How real is the threat of central government intervention?
One of the features of the recent deliberations over Wellington City Council’s long-term plan (LTP) was the spectre of intervention by Local Government Minister Simeon Brown if the long-term plan wasn’t adopted in the statutory timeframes. This possibility was raised a few times, most notably by Councillor Teri O’Neill who explicitly linked not adopting the long-term plan by 1 July as resulting in “Crown intervention”.
Sounds scary, right? The problem is that it’s never happened.
In an Official Information Act (OIA) response to a query over whether the non-adoption of a long-term plan by the statutory deadline had ever resulted in Crown intervention, the Department of Internal Affairs stated that “The Department is not aware of any instances in which failure to meet an LTP deadline has been the cause for any intervention by the Minister of Local Government.”
This means that whoever has been providing advice to Cr O’Neill that there was a threat of intervention, and she seemed to imply in a speech during one of the various debates that someone - possibly council officials - had been advising her such, has gotten this very wrong. Local Aotearoa currently has a Local Government Official Information and Meetings Act (LGOIMA) request in with Wellington City Council asking it to provide any advice that was given to Cr O’Neill on this matter.
The Local Government Act, under Part 10, provides an escalating scale of interventions available to the Minister of Local Government depending on what the issues are facing a local authority. These range from formally asking for information, as Simeon Brown did in mid-January over growing issues with Wellington Water, through to the appointment of a Commission as then Local Government Minister Nanaia Mahuta did in December 2020 with Tauranga City Council. If required, the minister can even call a general election of a local authority.
For each of these interventions, there are certain criteria that the minister should be able to demonstrate they have considered in making their decision on what level of intervention to pursue.
The Tauranga City Council case, being the most recent example in local government, is useful to look at in this regard. Mahuta took the initial step of appointing a Crown observer team, which reported back recommending that the council ask for a Crown manager and observer to be appointed. When the governing body of the council dithered on actioning the recommendation, the observer team changed their recommendation to supporting the appointment of commissioners, and the rest is history.

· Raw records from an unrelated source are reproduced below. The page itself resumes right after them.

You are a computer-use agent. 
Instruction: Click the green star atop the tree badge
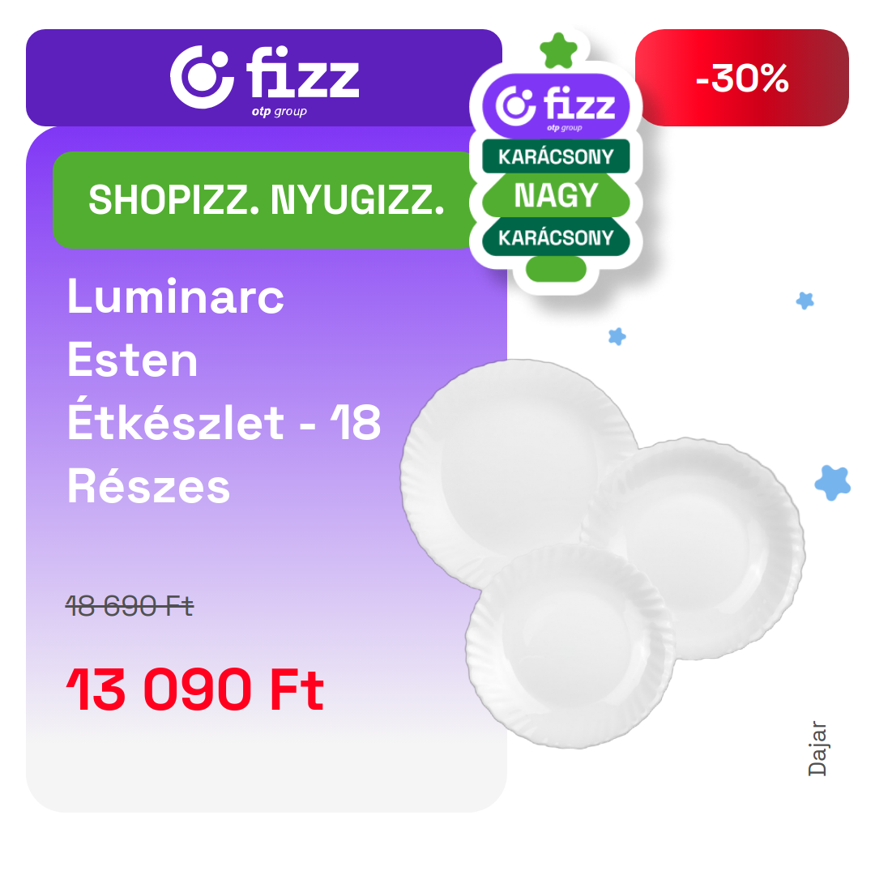click(558, 51)
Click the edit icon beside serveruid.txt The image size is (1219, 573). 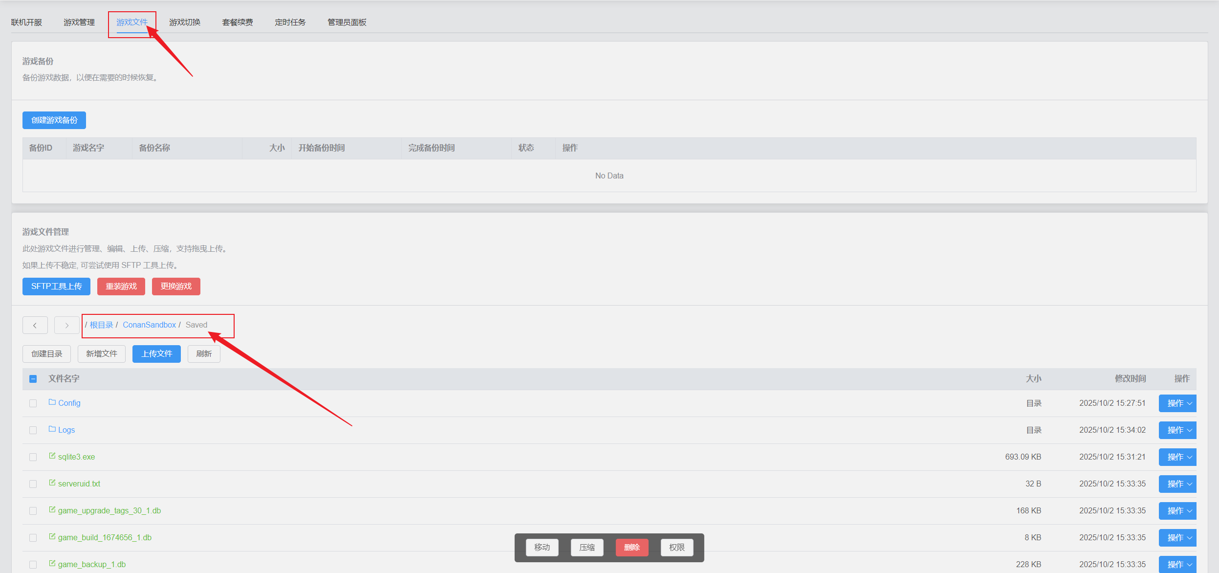click(52, 483)
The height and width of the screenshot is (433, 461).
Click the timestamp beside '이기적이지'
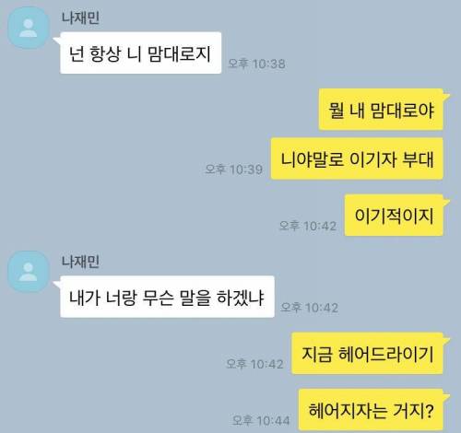click(308, 226)
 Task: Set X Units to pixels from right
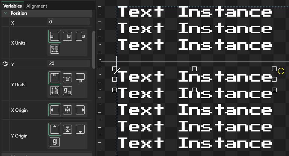[x=80, y=37]
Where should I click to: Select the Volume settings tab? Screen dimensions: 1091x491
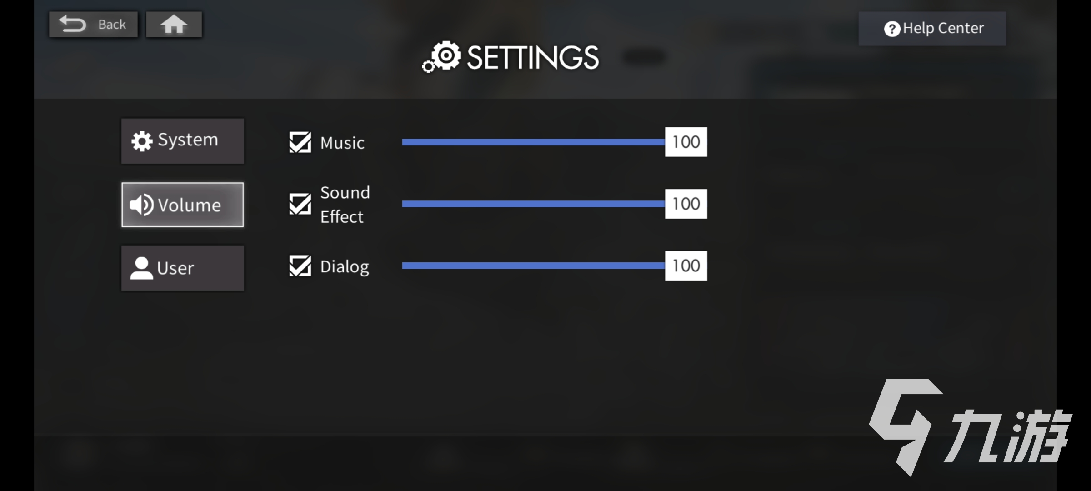[182, 205]
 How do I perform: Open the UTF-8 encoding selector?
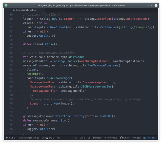click(82, 138)
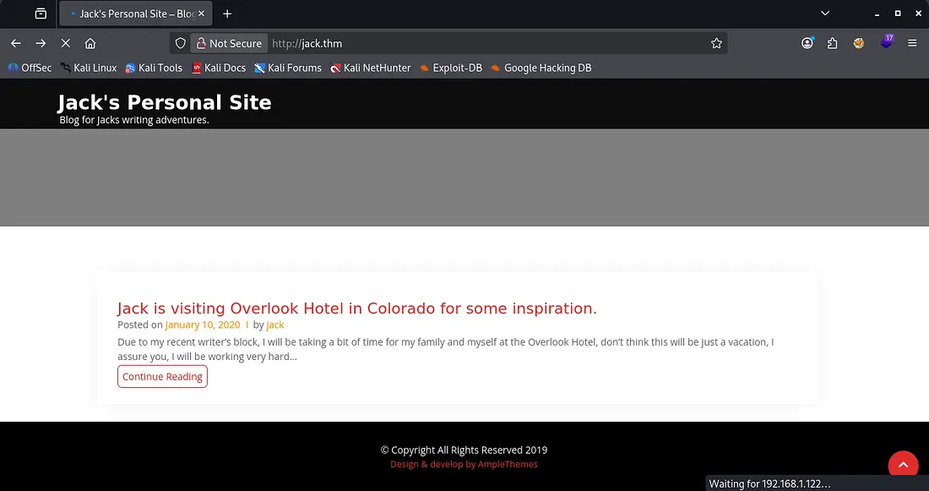Screen dimensions: 929x491
Task: Click the forward navigation arrow
Action: click(41, 43)
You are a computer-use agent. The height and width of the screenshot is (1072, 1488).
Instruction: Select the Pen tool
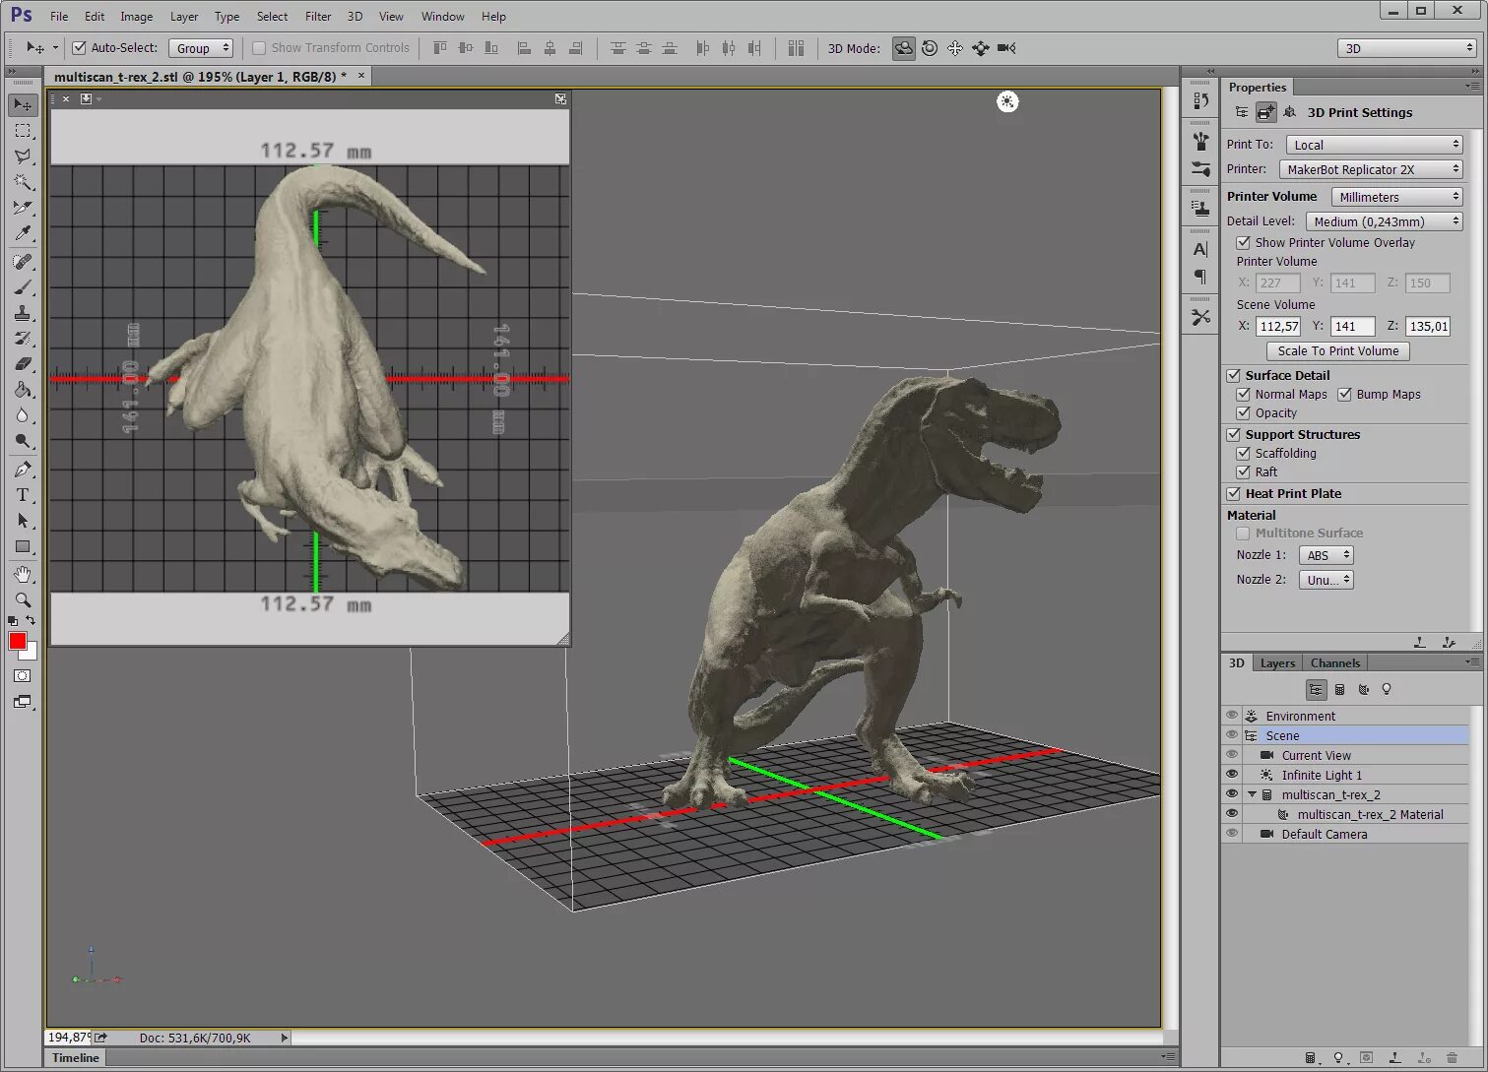(x=23, y=470)
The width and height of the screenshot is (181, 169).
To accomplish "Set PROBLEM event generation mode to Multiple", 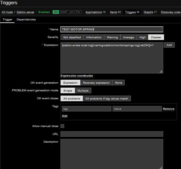I will coord(83,91).
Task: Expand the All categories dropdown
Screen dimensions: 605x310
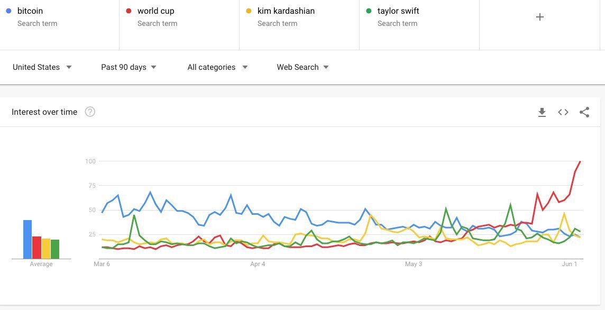Action: pyautogui.click(x=217, y=67)
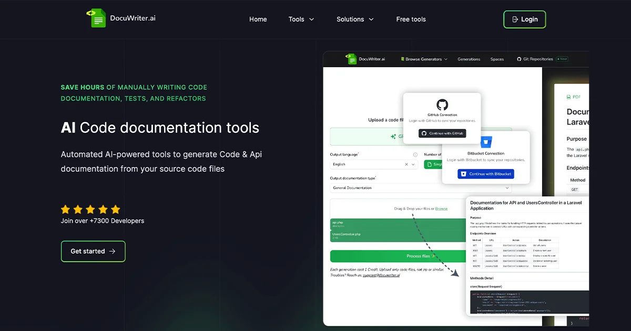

The council which has probably come closest to intervention since then was Gore District Council, where a conflict between councillors, the mayor, and its CEO was spiralling out of control. Then Local Government Kieran McAnulty kept a watching brief on the situation, including meeting with Gore’s Mayor Ben Bell, and publicly kept his options open regarding possible intervention. Ultimately sense prevailed with all sides in Gore backing down before they crossed a point where governance dysfunction would have impacted the council’s ability to perform its duties. Throughout the unfolding situation, McAnulty continued to remind Gore District Council that it was up to councils to try and solve their problems, and that intervention was a last resort.
Across the Tasman, the embattled Liverpool City Council is facing suspension by the NSW State Government, after a damning report, commenced following allegations of maladministration, claimed there are widespread and serious issues at the council, which had churned through 10 chief executives in just eight years. Liverpool City Council has responded by initiating a legal challenge against the threatened suspension, leading to a legal and political drama that will continue to play out over coming weeks and months.
The point of this all is to demonstrate that there is a high threshold for the Local Government Minister to intervene in councils. Even Wellington Water has so far escaped the sword of Damocles hanging above it despite an ongoing series of issues playing out following Brown’s formal request for information. However, today’s scathing report into the organisation, following the mishandling of a $51 million budget error, could be the final straw, though central government’s looming Local Water Done Well reform programme might render any possible intervention redundant if it involves sweeping changes to the way the region manages three waters infrastructure and services.
Certainly, failure to adopt a long-term plan by the statutory deadline of 1 July is not grounds for the Local Government to start to intervene. For example, Hamilton City Council didn’t adopt their long-term plan until 4 July and there was no mention of central government intervention in their agenda papers. Neither has it seen Carterton District Council face the threat of intervention with their long-term plan not likely to be adopted until September following numerous issues being identified by the Controller and Auditor-General and other dramas playing out around the council table as a result. Neither of these councils had applied for the three month extension to adopting their long-term plans that was available under the Water Services Acts Repeal Act.
If Carterton District Council ends up in a situation where it hasn’t adopted a long-term plan by the end of September, then the possibility of central government intervention might become more likely. Though it’s worth noting that no intervention resulted in 2021 when both Mackenzie District Council and West Coast Regional Council both adopted their long-term plans more than three months after the statutory deadline. The worst both councils received was a public telling off by the Controller and Auditor-General in their public review of the 2021 long-term planning cycle.
While some leniency may have been extended in those examples due to pandemic-related disruptions, it still reinforces that the threat of central government intervention is overstated in local government.